Nov. 6 wins that did not make headlines by @BloggersRUs

Nov. 6 wins that did not make headlines

by Tom Sullivan

With all the election-rigging and disenfranchising in the 2018 cycle, it is nice to know there were efforts to fix the way we hold elections. Daily Beast enumerates a few:

There were campaign and election reform initiatives on the ballot Tuesday in more than two dozen states and localities, and with a few notable exceptions, they won, sweeping aside defenders of a status quo system that consistently produces incivility, political extremism and government gridlock.
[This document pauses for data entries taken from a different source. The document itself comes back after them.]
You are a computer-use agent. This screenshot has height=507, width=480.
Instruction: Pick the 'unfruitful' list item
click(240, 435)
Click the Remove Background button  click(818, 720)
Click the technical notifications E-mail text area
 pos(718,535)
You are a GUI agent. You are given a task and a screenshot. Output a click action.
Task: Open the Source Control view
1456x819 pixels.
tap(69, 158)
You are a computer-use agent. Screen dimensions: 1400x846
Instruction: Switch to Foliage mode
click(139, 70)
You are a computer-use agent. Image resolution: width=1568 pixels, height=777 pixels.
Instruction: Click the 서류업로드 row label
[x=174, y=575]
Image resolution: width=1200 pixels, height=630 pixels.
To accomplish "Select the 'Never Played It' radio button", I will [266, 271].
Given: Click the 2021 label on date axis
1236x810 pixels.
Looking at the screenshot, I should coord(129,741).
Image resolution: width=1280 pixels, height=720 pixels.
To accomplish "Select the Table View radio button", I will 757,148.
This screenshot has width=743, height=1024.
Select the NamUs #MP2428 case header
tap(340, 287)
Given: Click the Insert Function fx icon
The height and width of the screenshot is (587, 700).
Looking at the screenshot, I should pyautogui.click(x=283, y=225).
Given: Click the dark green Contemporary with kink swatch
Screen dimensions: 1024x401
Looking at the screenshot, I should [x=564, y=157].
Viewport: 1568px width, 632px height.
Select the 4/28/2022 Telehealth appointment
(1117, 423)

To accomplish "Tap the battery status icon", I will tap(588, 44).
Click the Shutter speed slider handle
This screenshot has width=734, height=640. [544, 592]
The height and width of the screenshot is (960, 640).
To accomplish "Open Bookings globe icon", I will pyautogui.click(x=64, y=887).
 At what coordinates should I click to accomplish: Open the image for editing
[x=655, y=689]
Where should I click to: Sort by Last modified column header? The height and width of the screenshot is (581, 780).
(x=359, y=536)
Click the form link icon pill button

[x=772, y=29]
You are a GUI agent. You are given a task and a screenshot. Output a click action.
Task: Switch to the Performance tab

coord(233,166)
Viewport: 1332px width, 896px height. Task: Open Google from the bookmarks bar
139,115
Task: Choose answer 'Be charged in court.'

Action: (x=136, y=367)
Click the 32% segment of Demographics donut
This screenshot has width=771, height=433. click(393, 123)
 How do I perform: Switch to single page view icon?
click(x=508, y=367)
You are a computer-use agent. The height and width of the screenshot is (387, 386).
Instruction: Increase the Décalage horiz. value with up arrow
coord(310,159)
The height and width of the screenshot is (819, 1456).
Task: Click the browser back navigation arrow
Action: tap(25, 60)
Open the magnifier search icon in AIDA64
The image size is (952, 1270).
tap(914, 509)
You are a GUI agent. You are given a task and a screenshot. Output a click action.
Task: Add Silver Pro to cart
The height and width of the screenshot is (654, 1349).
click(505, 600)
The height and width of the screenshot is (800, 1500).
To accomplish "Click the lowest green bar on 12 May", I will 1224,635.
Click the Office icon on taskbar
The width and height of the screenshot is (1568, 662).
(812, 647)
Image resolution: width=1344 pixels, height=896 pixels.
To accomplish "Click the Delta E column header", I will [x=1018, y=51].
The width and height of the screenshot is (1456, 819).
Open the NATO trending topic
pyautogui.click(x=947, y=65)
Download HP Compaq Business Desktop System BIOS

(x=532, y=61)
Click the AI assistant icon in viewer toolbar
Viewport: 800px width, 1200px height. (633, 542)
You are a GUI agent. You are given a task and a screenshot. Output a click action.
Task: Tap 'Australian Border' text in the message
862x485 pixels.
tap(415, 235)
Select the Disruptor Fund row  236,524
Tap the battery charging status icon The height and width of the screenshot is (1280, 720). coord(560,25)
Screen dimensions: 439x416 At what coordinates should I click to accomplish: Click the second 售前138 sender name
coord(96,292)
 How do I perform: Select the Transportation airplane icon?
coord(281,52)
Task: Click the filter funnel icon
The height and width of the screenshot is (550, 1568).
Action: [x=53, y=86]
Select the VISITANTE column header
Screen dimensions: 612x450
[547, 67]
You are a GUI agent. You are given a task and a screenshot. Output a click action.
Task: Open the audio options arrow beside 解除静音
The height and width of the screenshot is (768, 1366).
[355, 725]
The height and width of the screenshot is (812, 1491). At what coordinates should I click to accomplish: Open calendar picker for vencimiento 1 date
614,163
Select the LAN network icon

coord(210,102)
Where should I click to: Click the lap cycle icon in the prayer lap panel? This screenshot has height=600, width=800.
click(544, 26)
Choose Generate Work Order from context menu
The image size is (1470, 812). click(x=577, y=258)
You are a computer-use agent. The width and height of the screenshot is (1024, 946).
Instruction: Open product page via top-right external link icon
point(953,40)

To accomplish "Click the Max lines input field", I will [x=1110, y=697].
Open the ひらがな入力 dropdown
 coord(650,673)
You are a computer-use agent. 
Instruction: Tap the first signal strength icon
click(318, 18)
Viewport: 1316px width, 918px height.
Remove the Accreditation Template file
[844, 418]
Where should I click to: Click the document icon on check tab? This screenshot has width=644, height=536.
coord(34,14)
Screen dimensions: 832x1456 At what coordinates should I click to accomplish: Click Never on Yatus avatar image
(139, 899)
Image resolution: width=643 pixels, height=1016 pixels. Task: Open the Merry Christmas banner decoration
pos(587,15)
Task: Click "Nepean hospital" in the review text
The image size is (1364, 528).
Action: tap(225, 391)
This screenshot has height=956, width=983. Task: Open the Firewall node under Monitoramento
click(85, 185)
Some of the most notable reforms will end the practice of partisan gerrymandering that allows politicians to choose their voters, rather than the other way around, which explains why the vast majority of seats in the House of Representatives are uncompetitive.

Other reforms will end the practice of low-turnout “closed primaries” that empower extreme partisans in both parties and disenfranchise political independents. Still other reforms that passed last week will introduce automatic voter registration to make voting easier, and impose stricter ethics laws on politicians to reduce the influence of money in politics and slow the revolving door between government officials and lobbyists.

Michigan, Colorado, and Missouri passed measures to hand redistricting to independent or bipartisan commissions. Votes for Utah's effort are still being canvassed.
Voting reforms that automatically register voters whenever they update a driver’s license or state identification card and make it easier to receive absentee ballots passed in Michigan and Nevada last week. Anti-corruption reforms that limit or ban lobbyist gifts to politicians, tighten campaign finance rules and increase government transparency passed in Missouri, New Mexico and North Dakota. A host of voting and anti-corruption reforms passed last week at the city level in Denver, Baltimore, Memphis, Phoenix, and New York.
Systems constructed decades ago and refined to service those in power appear corrupt and broken to a growing population of nonaligned voters disgusted with the "duopoly." Reforms are overdue. Voters are willing to fix the problems. Repairs are happening. But like highway work, never not fast enough.